Set the records down again exactly, apart from any pictures in them.

----------------

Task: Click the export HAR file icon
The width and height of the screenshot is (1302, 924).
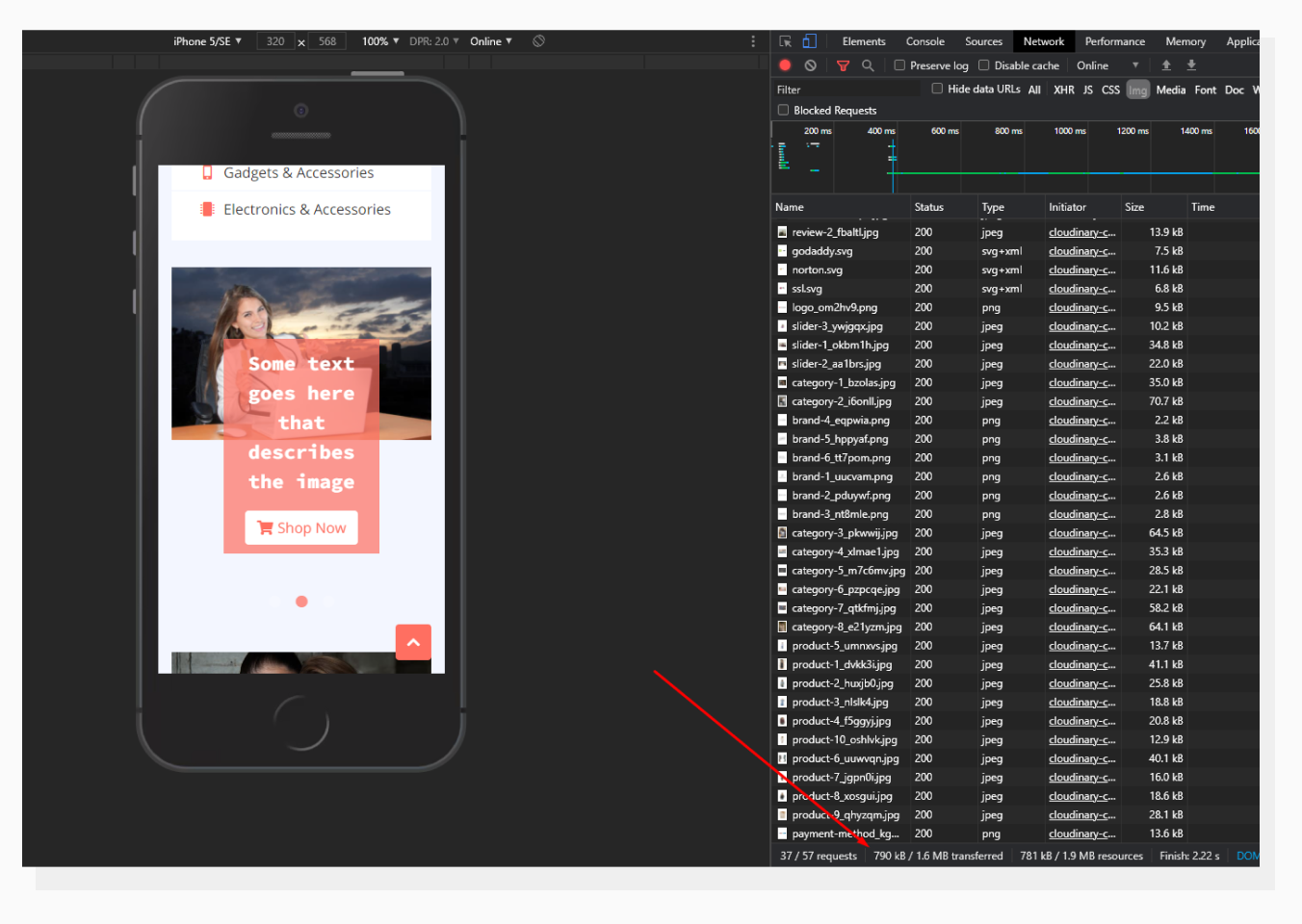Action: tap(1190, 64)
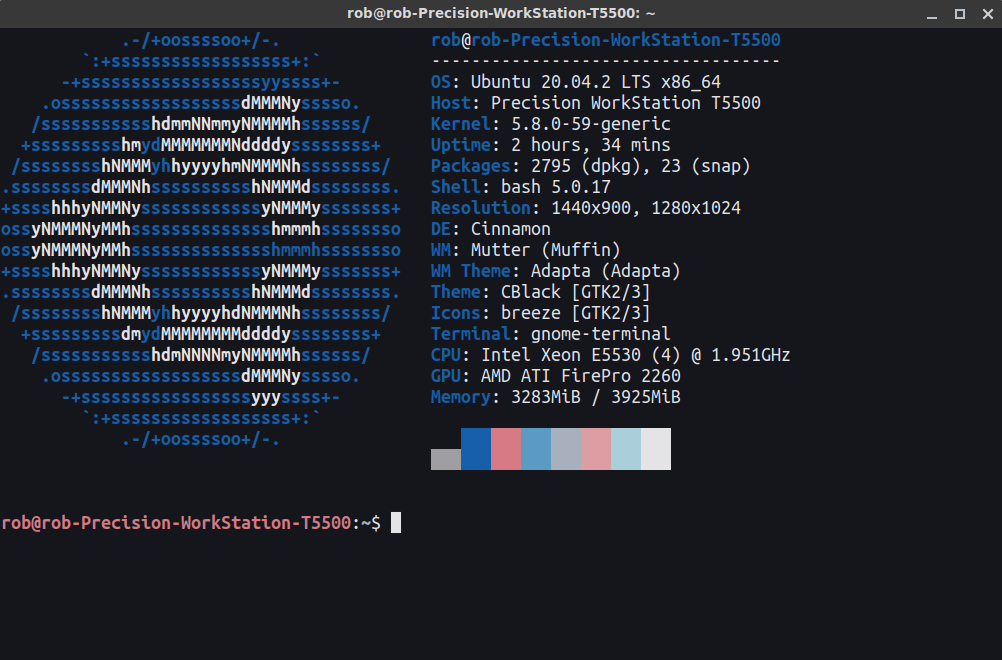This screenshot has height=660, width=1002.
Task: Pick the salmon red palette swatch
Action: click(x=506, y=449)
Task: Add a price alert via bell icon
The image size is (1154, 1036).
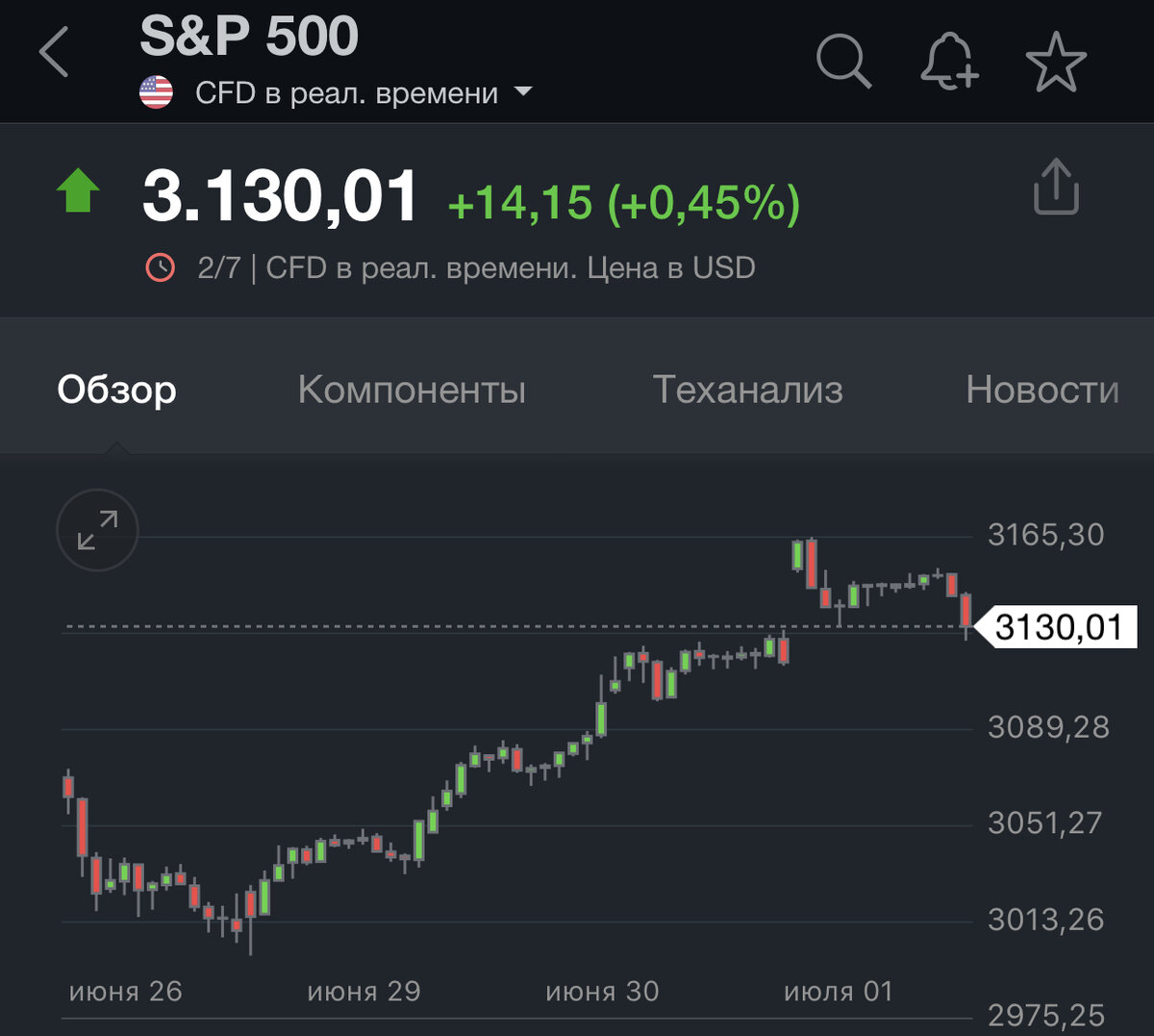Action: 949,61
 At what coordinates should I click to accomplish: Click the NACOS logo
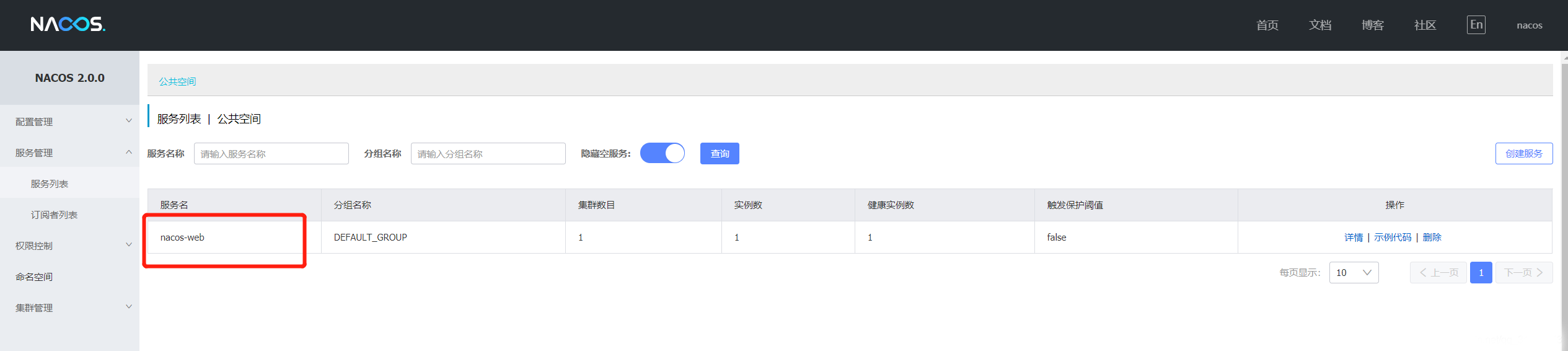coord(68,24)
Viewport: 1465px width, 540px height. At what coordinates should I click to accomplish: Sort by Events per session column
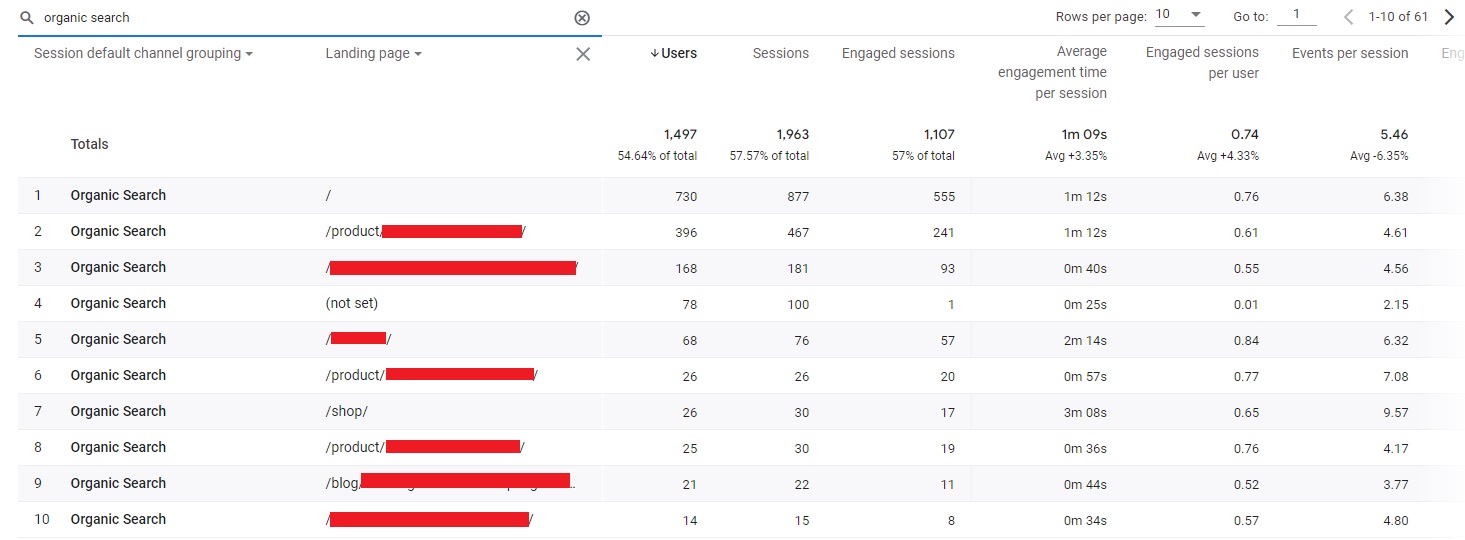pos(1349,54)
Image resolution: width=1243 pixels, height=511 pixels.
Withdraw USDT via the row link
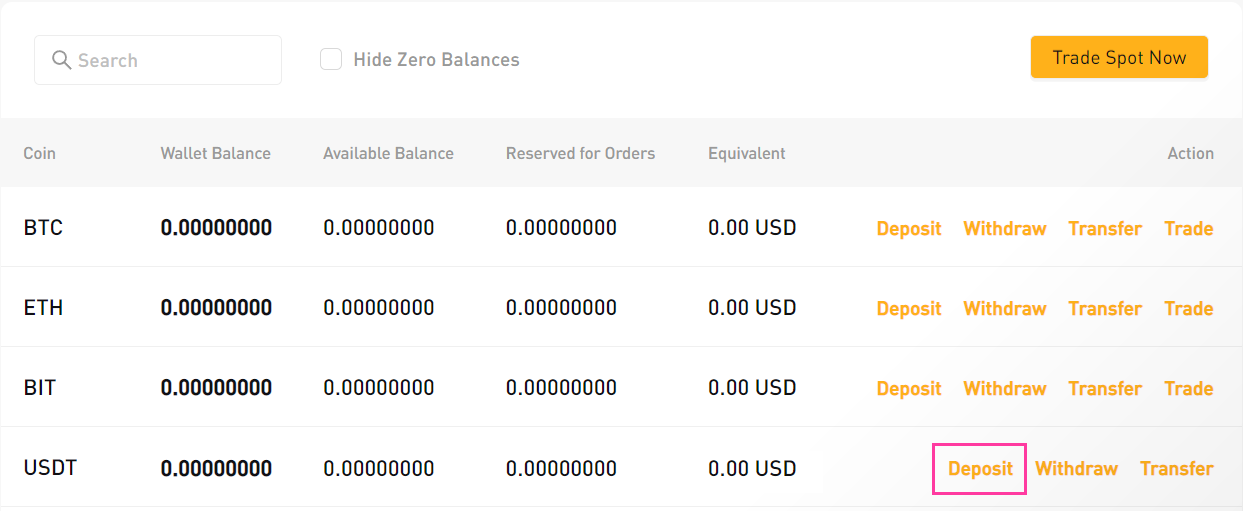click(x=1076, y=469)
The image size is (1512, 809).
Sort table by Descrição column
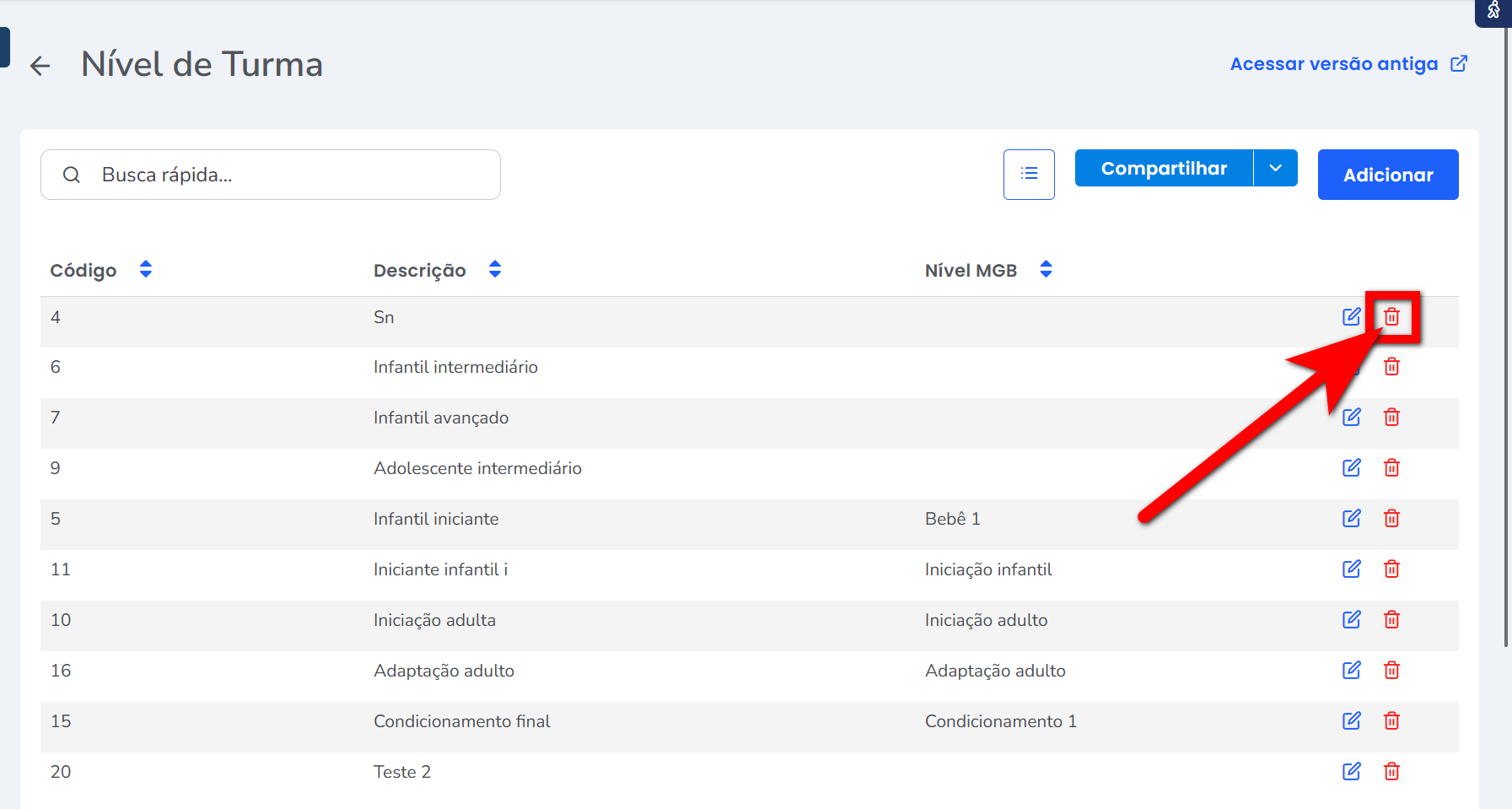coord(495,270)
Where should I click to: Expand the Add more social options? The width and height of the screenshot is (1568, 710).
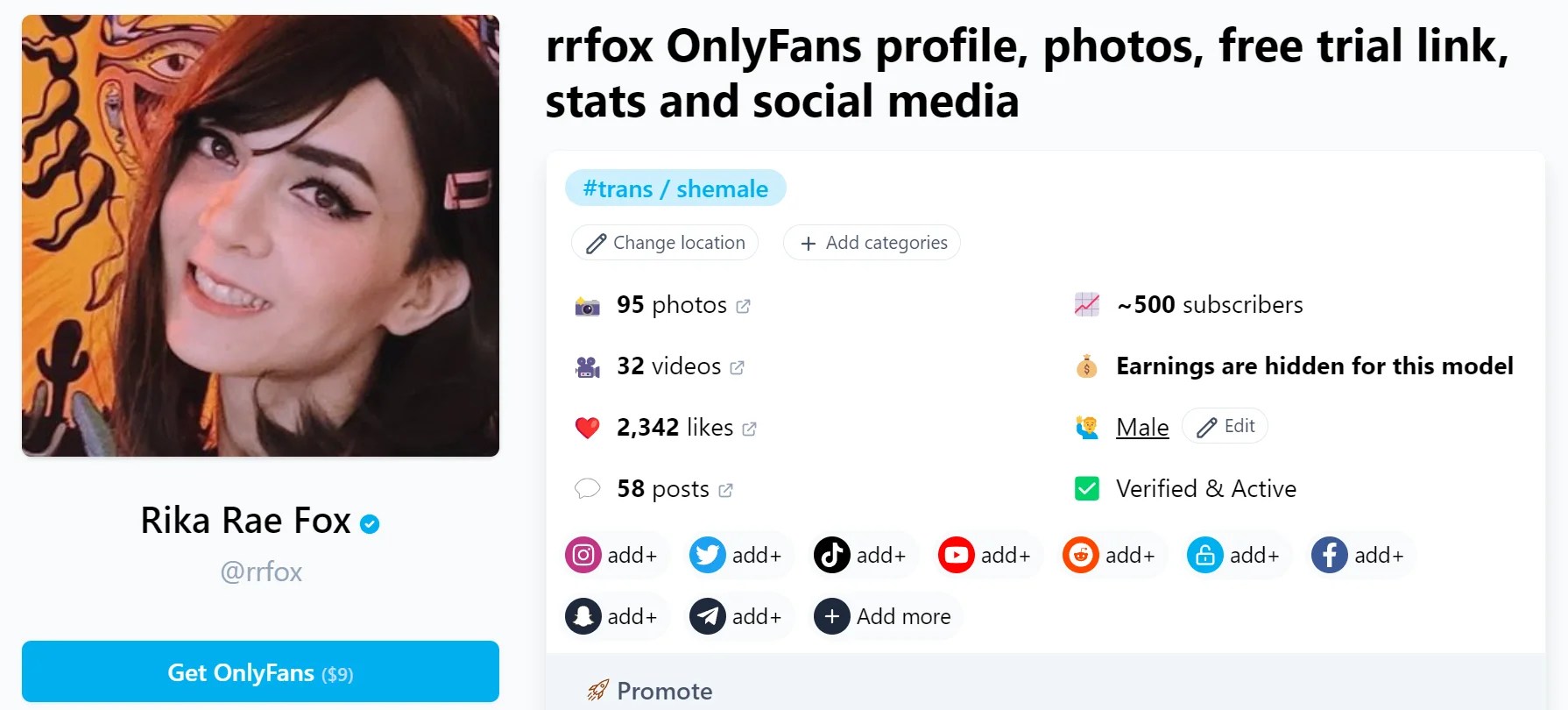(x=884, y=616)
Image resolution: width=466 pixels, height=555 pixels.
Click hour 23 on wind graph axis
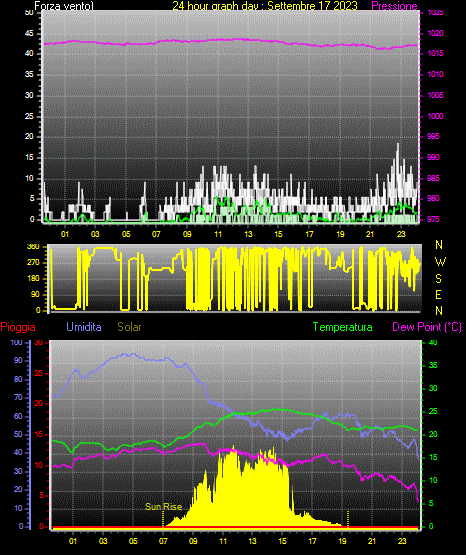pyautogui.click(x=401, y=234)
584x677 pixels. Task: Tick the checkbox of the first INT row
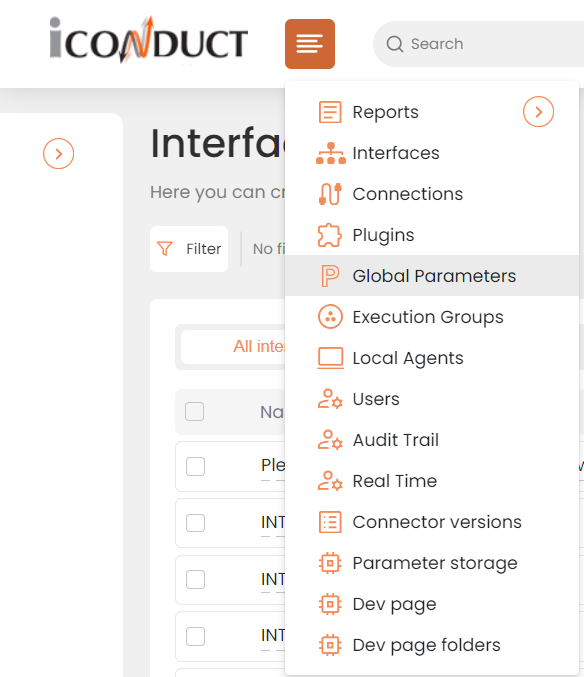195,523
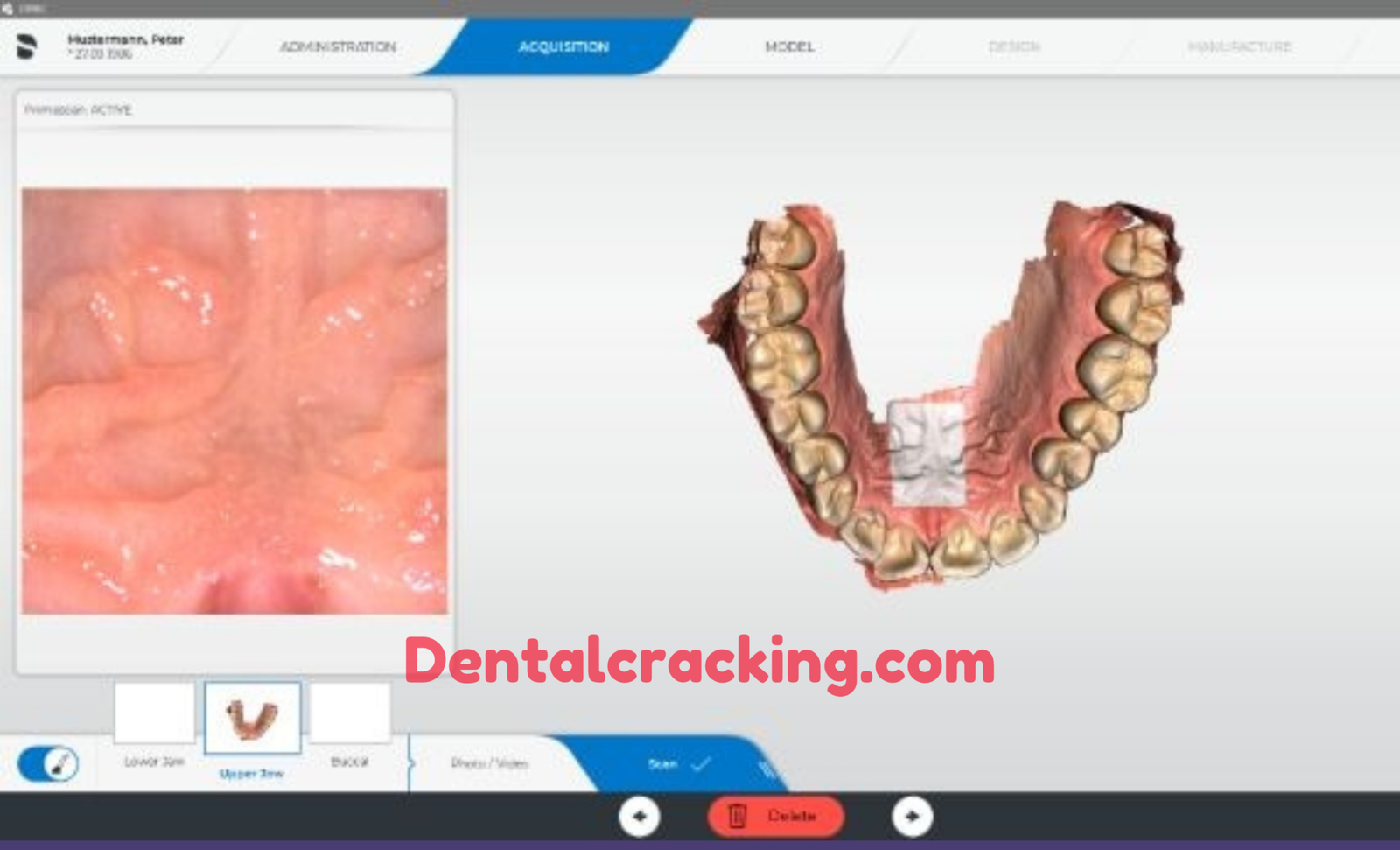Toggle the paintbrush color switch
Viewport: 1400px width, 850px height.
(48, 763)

----------------

▶ [Solution to this task]:
Task: Click the export HAR file icon
The width and height of the screenshot is (1302, 924).
Action: tap(1190, 64)
This screenshot has height=660, width=1002.
Task: Pick the salmon red palette swatch
Action: click(x=506, y=449)
Task: Add a price alert via bell icon
The image size is (1154, 1036).
Action: 949,61
 At what coordinates should I click to accomplish: Click the NACOS logo
coord(68,24)
Viewport: 1465px width, 540px height. At what coordinates should I click to accomplish: Sort by Events per session column
pos(1349,54)
Image resolution: width=1243 pixels, height=511 pixels.
Withdraw USDT via the row link
click(x=1076, y=469)
The image size is (1512, 809).
Sort table by Descrição column
coord(495,270)
Where should I click to: Expand the Add more social options? The width and height of the screenshot is (1568, 710).
(x=884, y=616)
Image resolution: width=466 pixels, height=555 pixels.
Click hour 23 on wind graph axis
pyautogui.click(x=401, y=234)
584x677 pixels. Task: Tick the checkbox of the first INT row
195,523
Toggle the paintbrush color switch
Viewport: 1400px width, 850px height.
(48, 763)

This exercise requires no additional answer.